Sure, you probably caught Woody Harrelson and his shaggy blond wig in Catching Fire, the number one film in the country today (and for the foreseeable future). But this weekend,Woody sneaks back into theaters as the Appalachian meth dealer/bare knuckle boxing organizer Harlan DeGroat in Out of the Furnace. Though you might not notice it at first blush, the two characters have something in common. They’re weirdos. Is that intentional, or is it difficult for Harrelson to do anything else? He’s a tremendous character actor, a welcome sight in any film, but let’s be honest. The dude’s always and forever playing weirdos.
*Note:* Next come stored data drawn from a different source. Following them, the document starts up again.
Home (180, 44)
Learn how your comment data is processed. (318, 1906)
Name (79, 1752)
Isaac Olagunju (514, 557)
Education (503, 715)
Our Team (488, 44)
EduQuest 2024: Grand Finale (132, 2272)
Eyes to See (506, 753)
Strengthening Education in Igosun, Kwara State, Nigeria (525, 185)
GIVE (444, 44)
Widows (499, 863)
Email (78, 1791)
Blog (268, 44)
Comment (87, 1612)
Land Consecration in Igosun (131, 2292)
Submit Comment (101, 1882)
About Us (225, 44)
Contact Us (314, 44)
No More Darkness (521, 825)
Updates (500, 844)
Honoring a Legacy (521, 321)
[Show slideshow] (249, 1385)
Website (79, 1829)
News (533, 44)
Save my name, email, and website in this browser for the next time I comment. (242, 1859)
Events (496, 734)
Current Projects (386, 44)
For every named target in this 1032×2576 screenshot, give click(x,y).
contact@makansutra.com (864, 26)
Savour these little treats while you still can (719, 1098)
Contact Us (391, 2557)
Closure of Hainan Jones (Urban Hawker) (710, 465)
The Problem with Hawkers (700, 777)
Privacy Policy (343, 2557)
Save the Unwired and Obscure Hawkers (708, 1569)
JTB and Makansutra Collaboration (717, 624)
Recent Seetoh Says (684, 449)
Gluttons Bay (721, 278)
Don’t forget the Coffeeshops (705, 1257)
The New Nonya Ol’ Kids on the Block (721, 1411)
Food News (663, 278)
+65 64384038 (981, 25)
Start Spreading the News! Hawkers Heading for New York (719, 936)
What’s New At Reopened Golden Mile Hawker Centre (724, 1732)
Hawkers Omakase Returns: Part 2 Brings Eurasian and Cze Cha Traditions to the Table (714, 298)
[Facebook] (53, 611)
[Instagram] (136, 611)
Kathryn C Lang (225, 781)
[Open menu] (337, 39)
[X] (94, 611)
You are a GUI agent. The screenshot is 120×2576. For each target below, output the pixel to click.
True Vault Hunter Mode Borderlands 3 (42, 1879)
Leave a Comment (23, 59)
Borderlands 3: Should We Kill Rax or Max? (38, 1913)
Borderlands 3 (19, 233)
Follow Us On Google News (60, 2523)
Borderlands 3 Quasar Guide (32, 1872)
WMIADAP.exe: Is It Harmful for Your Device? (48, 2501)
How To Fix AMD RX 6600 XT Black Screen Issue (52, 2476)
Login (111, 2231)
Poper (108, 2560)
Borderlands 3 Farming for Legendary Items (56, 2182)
Well, we love that about him, and today we wish to celebrate all those reliable oddballs, freaks and weird dudes. A tip of the hat to Harrelson and his effortlessly peculiar brethren: cinema’s ten best weirdos.
10. Udo Kier
Who’s Udo Kier, you may be asking? We’re sorry for your loss, because you have apparently missed out on the smorgasbord of oddballs that have made up this man’s nearly 50 year career. Between his overly large eyes, wet lips and impenetrable accent, he brings a pervy air to every role, which he’s used to great effect in hundreds of performances.
9. Michael Shannon
Shannon’s size, his quietly observant style, his delayed nasal speaking, his judging eyes all give him a creepy quality perfect for weirdo roles. Luckily for everyone, he’s deeply talented, imbuing each of his unique characters with the fragile humanity that spawned the freaky behavior in the first place.
8. Sam Rockwell
Rockwell’s a huge talent, and with his trademark quirky charm he’s basically invented the niche of oddball leading man. There’s a childlike quality to his performances, and a laid back but somewhat scornful humor that reminds us at times of Woody Harrelson and Bill Murray. He brings a magnetic but quirky humanity to every role – drama or comedy, lead or supporting.
7. Tom Waits
That gravely, smoker’s voice, the Eraserhead-esque hairstyle, a face and body that appear to be all angles – Waits cuts an unusual onscreen image. He’s put that to fine use over the years in roles that call for something a little unusual.
6. Mickey Rourke
Back in the day, Rourke brought a uniquely smoldering charisma to roles. He was never a cookie cutter leading man, always a bit off. His current hulking appearance and years of bad decisions have thrust him into the niche of the lumbering nutjob, but you know what? He handles it with aplomb.
5. Dennis Hopper
Dude! It may have been Hopper’s own bad wiring that helped him bring a little mania (sometimes a lot) to scores of roles: the wacked out hippie in Easy Riders, the wacked out zealot in Apocalypse Now, the obsessive investigator in Texas Chainsaw Massacre 2, the Southern madman in Paris Trout, the drunken father in Hoosiers. But he owns it in among the all time great freakshow performances, Frank Booth in Blue Velvet.
4. Willem Dafoe
Dafoe brings a malevolent comic ability to roles – including his supporting turn opposite Harrelson in Out of the Furnace. His performances tend toward fearless, and he contorts his own physical presence to bring out the demonic or the strangely comical – or both – in each role.
3. Christopher Walken
The great. Whether he’s requesting cowbell on SNL, adding a peculiar charm to a comedy, or staring down a man about to die in a drama, Walken’s staccato delivery, blank stare and musical timing ensure that every line he delivers feels profoundly, often unsettlingly weird.
2. Crispin Glover
The thing about Crispin Glover (McFly!) is that you get the feeling this is just how he is. He’s drawn to the characters that most closely resemble his own unique personality. I’m not saying he eats cockroaches, but a romantic lead is probably not in his future, on camera or otherwise.
1. Nic Cage
Cage wins this contest because he appears to have trouble not being a weirdo. Channeling his inner normal guy seems to sometimes be too great a task for the actor. Those ridiculous wigs only hamper any effort to mask his natural freakishness, but we say don’t hide it, Nic! Let that freak flag fly.